Not that people aren't trying. Eric Anderson, CEO of Space Adventures, told the symposium crowd that "it is our full intention to provide space travel using private vehicles and private financing and really create a private space exploration program." If it sounds like a pie-in-the-sky dream to you, consider that Anderson's company was instrumental in brokering the deal with Russia that made financier Dennis Tito the world's first "space tourist" earlier this year for a mere $20 million. Tito, CEO of Wilshire Associates, made headlines when he hitched a ride to the International Space Station—much to the dismay of NASA officials, who opposed the arrangement.

Tito clashed with W. Michael Hawes, NASA's deputy associate administrator for the space station, during Tuesday's congressional testimony. Tito, who just came back from the station six weeks ago, argued that there was plenty of room there for more scientists and cash-fat tourists who could help finance the program. Chairman Rohrabacher and committee member Bart Gordon (D-Tenn.) were fascinated with the possibility of tapping rich industrialists to help pay for space exploration. Rep. David Weldon (R-Fla.) projected that if NASA could haul two tourists to space on every shuttle mission, the agency could pile up almost $500 million over five years, about 35 percent of the agency's projected cost overrun. "We're strapped for cash," Weldon said. "Why shouldn't we do it?"

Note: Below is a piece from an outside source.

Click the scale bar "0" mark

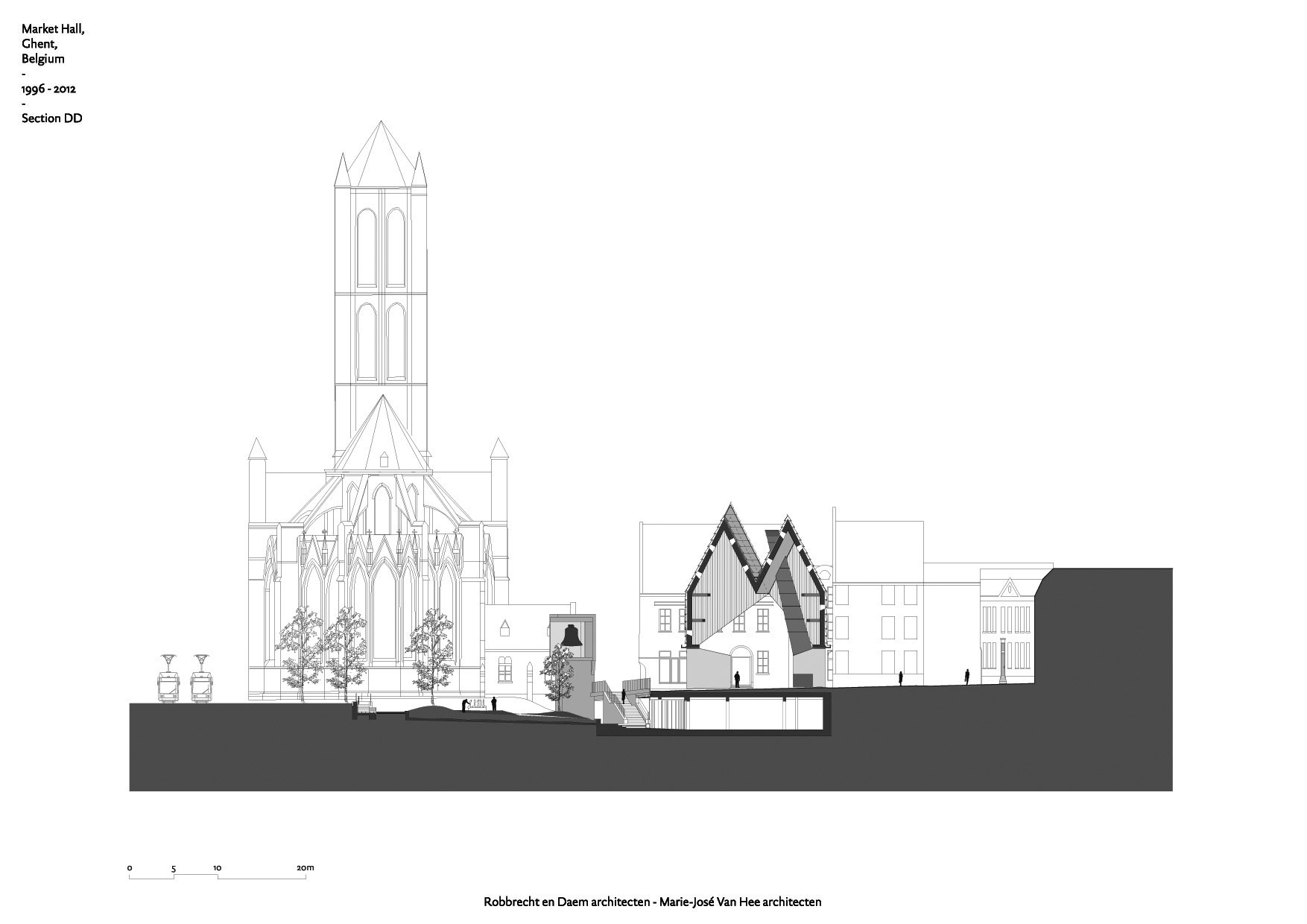[130, 868]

Unfortunately, Hawes couldn't help the wide-eyed representatives with their financial calculations. It appears that no one is exactly sure how many people fit on the space station. He disputed Tito's claim that the station could support six people over the long term. He said budget constraints had forced the agency to cut capacity down to three astronauts, barely enough to conduct research. Tito claimed that he had detailed notes from his training in Russia claiming otherwise. Rohrabacher asked Hawes if he could get some clarification on the issue within 24 hours and got a qualified maybe. He also questioned why NASA would have agreed to a cut down to three astronauts if that was not enough to do any research—the station's supposed reason for being. Later, Weldon scolded NASA for failing to contact Tito for information about his flight and the prospect of future tourists. Hawes defended the agency, saying he had breakfast with Tito that morning. "I would suggest that six weeks [after the fact] is rather late," Weldon said.

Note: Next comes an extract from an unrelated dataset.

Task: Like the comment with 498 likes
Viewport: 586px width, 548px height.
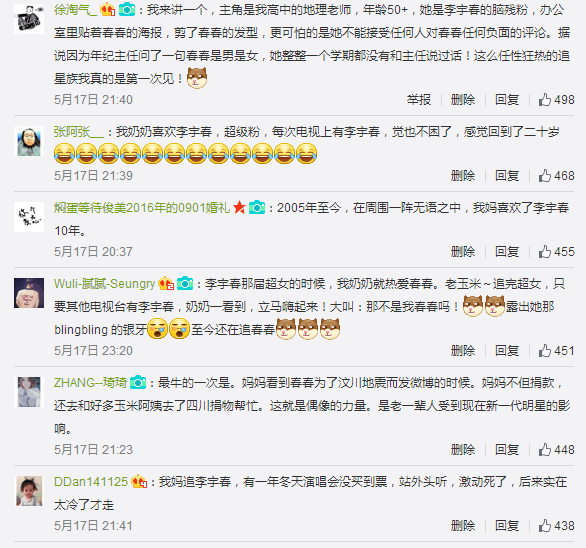Action: (545, 99)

Jim Benson, founder and CEO of SpaceDev, a publicly traded company that is forging ahead on space, said that NASA is behind on a lot of things. In a phone interview Wednesday, Benson, a longtime advocate of sensible property rights in space, called NASA a Cold War foreign policy tool ill-suited to commercial exploration. He said the agency now acts as a jobs program for the aerospace establishment. Benson says NASA tries to beat more money out of Congress by arguing: If you don't fund our cost overrun, the billions you already spent will have been wasted.

Happily, Benson views NASA as an irrelevant relic rather than an obstacle. He said the last frontier will open, but only when someone finds a way to make a few bucks off it. "If we want to go to space to stay," Benson said, "space will have to pay." Benson, who made his fortune as founder and president of Compusearch Software Systems and ImageFast, both in McLean, Virginia, thinks his new company will do just that. On the other hand, he avoids wild predictions about keg parties on Mars by 2010, a mistake some enthusiasts can't avoid. Benson thinks people with substantially less disposable income than Dennis Tito will be able to take sub-orbital trips at an altitude of about 65 miles within a few years. He said that should entail four to five minutes of free fall and weightlessness. That's not exactly college on the moon, but it's still pretty cool—as long as NASA lets it happen.